Fecero anche una capatina in quel di Torre del Greco i Billy Mahonie. Classico concerto di metà settimana in cui andare è pur sempre meglio che restare a casa. Non era molto ben chiaro chi fossero. L’unica curiosità, in mancanza di altre notizie su di loro, sembrava essere il contrasto tra la provenienza britannica dei componenti e la matrice, marcatamente americana del loro rock strumentale.
Post-rock? Già, l’orribile creatura era, ed è ancora, nuovamente tra noi. A momenti, specie a sentire i diretti dis-interessati, verrebbe davvero da odiarla, bollarla a degenerazione intellettuale e poseur del rock ed esecrarla vita natural durante. Ed è in momenti come questi che l’eterna indecisione su quale possa mai essere, e se mai esista, il proprio “genere preferito” (discorsi da ragazzini, ok, ma chi è che non si è visto rivolgere, anche da un trentenne, una simile domanda?) dispiega i suoi effetti positivi, salvando dalla condanna anche lui, il rock-non-rock dei 90 e oltre.
Nel caso dei Billy Mahonie, peraltro, ci sarebbe un bel discorsetto d afare a proposito di ispirazione, creatività, originalità. All’epoca del concerto non avevo ancora ascoltato “What Becomes Before”, talchè la straripante opening-track (‘Fishing with a Man for a Shark’) mi fu scaraventata in faccia – sempre in apertura, ma di concerto – da Gavin Baker e soci sì da occupare non poco spazio della mia “mentale libreria musicale dal vivo”. Un vibrante esemplare di interludio strumentale – con grande enfasi sulla sezione ritmica – che cresce fino a esplodere in un riffone ultra-metal da tenere a stento i piedi piantati a terra e la testa in modalità riposo-da-headbanging.

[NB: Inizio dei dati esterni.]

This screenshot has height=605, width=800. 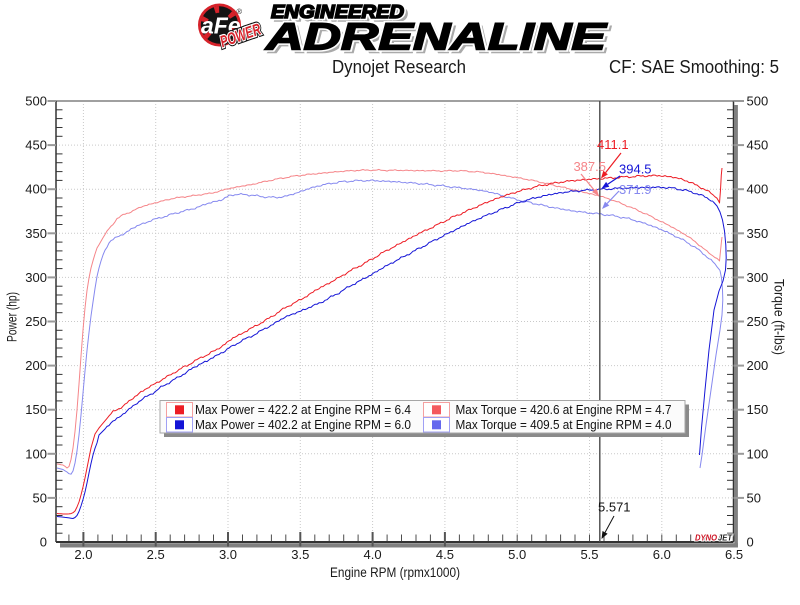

L’episodio non aveva praticamente simili nel resto di quel disco, e ciò lasciava un’ombra consistente sull’identità del quartetto, che vedeva affidata la propria riconoscibilità ad un’isola propriamente rock in mezzo a del post-rock più standard, seppur di fattura tutt’altro che mediocre. Nel frattempo la band cambia volto per due quarti, accogliendo finanche un ex-Stereolab come Duncan Brown al basso. Ancora niente voce per questo 2004, e inoltre i brani prendono a dilatarsi notevolmente, sì da ridursi, in questo “Dust”, ad appena 5 (per circa 35 minuti di musica).
L’appeal da lenta jam strumentale diventa conseguentemente ancor più accentuato, palesando, ancora una volta, quella che dev’essere più di una semplice affinità con l’asse Chicago-Louisville. Fermo restando che in Gran Bretagna a poco a poco stanno imparando a fare ‘ste cose, fermo restando che non tutti i 35 minuti di “Dust” sono la stessa, immutabile, storia. Rock pesante? In qualche modo i Billy Mahonie riescono pur sempre a mettercelo: stavolta è ‘Red Crow’ a farsi carico di seminare un po’ di adrenalina nel pubblico, con quella tensione-reiterazione da mutuo decennale con gli Unwound che culmina in un rock’n’roll, come allora, a livelli quasi eccelsi. E poi, in chiusura, avete notato come possa bastare un banjo a inventare una sorta di post-bluegrass (anche qui, tutto sommato, ci scappa un altro mezzo mutuo, stavolta coi Califone)?. E a margine, sul loro website, avete visto che cacchio di colori le copertine dei loro dischi?